Na minha crónica de 3/3, há 15 dias, falei-vos do seu amigo Moni Ovadia, judeu que passava com ele noites e noites trocando entre si  “furiosamente” as suas anedotas, a ponto de Eco lhe ter perguntado numa dessas noites: “- Agora que já sei todas as tuas e tu sabes as minhas o que é que vamos fazer? Não te preocupes, respondeu Ovadia, porque a piedade do Alzheimer e da arteriosclerose nos fará esquecer todas para depois recomeçarmos. Acontece que Ovadia referiu tudo isto na cerimónia de despedida de Umberto Eco, e ainda uma anedota judaica que este lhe tinha contado, tendo acabado a sua intervenção com uma bênção que considerou um dever judaico, de não crente a não crente: “Que Deus te abençoe e te proteja, sobretudo porque não o crês...o bom Deus, na sua infinita misericórdia, suporta os crentes mas prefere os ateus”. Deixo-vos aqui a oração de Ovadia, não para que ouçam a anedota, mas para que se dêem conta da atmosfera que envolveu a cerimónia fúnebre – que não teve nada de fúnebre -, e sobretudo pela bênção que, sem saber se seria desejada pelo seu amigo, lhe deu por dever da sua religião, da qual se declarou não crente. Paradoxo a provar que, mesmo para homens sem fé, há qualquer coisa a eles superior.
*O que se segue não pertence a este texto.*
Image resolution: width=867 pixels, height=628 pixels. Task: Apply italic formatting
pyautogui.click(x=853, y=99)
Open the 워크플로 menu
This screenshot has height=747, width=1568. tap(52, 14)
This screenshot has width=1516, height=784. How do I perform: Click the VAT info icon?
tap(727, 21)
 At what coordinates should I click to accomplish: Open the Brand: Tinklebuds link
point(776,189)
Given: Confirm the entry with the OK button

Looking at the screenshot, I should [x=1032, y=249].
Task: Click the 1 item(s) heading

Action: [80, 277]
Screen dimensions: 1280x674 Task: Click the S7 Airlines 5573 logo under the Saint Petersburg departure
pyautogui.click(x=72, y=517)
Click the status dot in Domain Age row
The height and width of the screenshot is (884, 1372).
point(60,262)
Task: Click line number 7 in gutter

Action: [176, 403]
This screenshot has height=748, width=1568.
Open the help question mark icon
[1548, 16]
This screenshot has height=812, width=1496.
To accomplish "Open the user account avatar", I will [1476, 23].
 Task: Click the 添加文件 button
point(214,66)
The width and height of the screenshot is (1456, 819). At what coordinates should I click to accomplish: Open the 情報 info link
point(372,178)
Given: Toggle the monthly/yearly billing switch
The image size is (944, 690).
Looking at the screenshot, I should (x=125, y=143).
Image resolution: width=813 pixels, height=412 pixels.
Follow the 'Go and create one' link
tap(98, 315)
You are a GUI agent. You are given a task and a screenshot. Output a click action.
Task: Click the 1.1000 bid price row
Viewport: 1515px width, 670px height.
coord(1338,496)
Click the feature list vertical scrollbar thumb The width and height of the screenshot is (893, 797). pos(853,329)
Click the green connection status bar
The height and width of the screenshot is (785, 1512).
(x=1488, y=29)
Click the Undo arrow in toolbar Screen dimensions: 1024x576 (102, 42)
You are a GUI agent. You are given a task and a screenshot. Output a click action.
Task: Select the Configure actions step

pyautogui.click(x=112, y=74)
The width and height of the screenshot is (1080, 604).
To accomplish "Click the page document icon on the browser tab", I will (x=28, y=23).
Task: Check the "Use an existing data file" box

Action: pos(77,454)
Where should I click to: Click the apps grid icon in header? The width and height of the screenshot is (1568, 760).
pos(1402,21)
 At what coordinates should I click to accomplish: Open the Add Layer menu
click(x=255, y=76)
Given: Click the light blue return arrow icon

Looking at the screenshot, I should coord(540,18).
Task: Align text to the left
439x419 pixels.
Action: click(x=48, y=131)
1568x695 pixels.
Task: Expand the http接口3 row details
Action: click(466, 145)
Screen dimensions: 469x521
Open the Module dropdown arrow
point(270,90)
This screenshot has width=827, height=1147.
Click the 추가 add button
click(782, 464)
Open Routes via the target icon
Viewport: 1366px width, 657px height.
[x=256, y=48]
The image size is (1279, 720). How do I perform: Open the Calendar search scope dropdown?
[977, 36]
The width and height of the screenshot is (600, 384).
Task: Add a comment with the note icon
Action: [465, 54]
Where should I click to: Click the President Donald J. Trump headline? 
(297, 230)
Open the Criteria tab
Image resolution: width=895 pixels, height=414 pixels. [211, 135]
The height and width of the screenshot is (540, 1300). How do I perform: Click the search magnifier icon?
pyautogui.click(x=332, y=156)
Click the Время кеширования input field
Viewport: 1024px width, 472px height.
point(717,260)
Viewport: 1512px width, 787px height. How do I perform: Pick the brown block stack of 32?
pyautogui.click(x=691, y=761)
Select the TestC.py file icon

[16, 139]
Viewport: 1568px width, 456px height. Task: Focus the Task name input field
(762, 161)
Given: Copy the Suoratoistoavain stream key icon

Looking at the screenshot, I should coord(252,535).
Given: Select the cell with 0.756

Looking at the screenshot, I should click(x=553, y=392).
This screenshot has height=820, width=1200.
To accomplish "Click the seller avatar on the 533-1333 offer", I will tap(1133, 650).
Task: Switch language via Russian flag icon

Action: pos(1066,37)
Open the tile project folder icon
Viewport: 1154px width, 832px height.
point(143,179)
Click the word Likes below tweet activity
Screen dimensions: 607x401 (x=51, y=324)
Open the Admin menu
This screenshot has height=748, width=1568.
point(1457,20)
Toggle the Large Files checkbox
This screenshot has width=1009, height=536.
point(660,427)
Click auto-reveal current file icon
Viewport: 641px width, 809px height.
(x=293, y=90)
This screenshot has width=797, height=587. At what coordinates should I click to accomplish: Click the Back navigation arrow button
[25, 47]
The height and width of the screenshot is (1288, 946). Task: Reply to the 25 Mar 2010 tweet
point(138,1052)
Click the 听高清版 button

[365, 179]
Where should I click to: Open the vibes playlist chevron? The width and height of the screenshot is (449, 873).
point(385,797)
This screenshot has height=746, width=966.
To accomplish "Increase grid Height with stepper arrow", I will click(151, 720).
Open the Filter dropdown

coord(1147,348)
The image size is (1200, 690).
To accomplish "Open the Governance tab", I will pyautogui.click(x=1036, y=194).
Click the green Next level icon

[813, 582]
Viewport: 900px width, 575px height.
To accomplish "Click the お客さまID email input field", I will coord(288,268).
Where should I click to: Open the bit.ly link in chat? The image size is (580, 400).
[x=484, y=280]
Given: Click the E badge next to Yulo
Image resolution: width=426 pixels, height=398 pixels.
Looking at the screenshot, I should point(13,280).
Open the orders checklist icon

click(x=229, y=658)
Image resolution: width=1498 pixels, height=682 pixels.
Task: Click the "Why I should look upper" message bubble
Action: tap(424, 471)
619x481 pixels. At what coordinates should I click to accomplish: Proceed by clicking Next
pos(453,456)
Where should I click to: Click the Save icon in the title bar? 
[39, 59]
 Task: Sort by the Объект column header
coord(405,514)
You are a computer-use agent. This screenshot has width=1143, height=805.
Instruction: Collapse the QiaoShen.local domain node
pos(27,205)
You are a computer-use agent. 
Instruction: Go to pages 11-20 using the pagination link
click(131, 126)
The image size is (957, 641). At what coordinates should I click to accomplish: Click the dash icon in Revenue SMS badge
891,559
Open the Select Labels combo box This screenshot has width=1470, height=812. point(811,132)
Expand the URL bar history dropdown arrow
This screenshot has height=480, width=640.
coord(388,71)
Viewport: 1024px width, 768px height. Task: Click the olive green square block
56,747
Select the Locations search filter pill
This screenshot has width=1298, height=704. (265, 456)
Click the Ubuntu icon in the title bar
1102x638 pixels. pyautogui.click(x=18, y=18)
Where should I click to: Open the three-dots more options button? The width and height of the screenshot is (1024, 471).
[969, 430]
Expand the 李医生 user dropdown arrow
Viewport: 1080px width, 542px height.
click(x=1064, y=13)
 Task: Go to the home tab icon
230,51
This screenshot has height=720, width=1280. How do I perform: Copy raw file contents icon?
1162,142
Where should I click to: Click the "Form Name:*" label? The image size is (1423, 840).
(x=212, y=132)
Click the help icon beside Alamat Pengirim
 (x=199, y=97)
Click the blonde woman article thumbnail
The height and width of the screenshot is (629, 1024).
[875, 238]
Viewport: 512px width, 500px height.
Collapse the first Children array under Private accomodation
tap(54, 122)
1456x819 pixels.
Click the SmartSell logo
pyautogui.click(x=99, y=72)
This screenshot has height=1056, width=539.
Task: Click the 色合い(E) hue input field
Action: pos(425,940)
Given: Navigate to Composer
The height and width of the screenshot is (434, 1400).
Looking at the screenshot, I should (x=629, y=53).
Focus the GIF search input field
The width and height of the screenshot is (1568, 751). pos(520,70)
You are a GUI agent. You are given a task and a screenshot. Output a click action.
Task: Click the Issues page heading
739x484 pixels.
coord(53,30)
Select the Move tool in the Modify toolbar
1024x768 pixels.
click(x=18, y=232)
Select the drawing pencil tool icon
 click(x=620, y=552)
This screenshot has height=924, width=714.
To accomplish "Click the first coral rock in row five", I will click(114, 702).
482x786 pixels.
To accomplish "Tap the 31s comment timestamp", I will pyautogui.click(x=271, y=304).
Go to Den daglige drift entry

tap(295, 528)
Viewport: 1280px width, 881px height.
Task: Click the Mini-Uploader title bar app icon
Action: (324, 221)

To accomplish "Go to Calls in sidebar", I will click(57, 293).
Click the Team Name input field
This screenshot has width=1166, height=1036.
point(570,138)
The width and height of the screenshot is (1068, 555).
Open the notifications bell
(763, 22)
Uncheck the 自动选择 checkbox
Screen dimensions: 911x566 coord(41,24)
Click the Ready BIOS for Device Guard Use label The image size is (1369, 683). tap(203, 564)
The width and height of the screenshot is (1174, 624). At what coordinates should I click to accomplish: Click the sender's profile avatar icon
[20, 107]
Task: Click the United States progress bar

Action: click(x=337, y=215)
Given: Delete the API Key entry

Para acabar volto à sua aluna Giovanna Cosenza que disse nestes dias: “Engana-se quem pensa que Umberto Eco nos deixou. O Professor está vivo, está ainda no meio de nós, não só porque vive nos textos que produziu e estão espalhados por todo o mundo, mas porque vive nas dezenas de milhares dos seu ex- alunos que tiveram a sorte de se apinharem nas salas onde leccionava, e o fizeram por meses e anos.”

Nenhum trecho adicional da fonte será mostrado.